Short exercise:
Rewrite the listing between the lines holding "Collapse the Originality" and "pyautogui.click(x=676, y=248)", inclusive, as a two-column CSV with the headers request and answer, one row for each pair. Put each field in quotation marks and replace any line breaks inside a field with spaces.

[Records from a data collection]

━━━

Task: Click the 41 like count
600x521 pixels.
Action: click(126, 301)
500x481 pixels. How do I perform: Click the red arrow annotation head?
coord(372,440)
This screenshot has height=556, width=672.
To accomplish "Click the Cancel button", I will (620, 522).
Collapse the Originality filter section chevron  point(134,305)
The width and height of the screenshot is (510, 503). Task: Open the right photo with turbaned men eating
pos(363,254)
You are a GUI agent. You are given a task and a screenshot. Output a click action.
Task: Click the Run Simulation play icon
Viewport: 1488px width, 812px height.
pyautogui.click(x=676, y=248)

━━━

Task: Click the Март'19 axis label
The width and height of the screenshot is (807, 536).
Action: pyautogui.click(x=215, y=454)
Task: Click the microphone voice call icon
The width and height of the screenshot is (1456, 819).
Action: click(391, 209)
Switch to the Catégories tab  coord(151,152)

━━━

Finished exercise:
request,answer
"Collapse the Originality filter section chevron","point(134,305)"
"The width and height of the screenshot is (510, 503). Task: Open the right photo with turbaned men eating","pos(363,254)"
"You are a GUI agent. You are given a task and a screenshot. Output a click action. Task: Click the Run Simulation play icon Viewport: 1488px width, 812px height.","pyautogui.click(x=676, y=248)"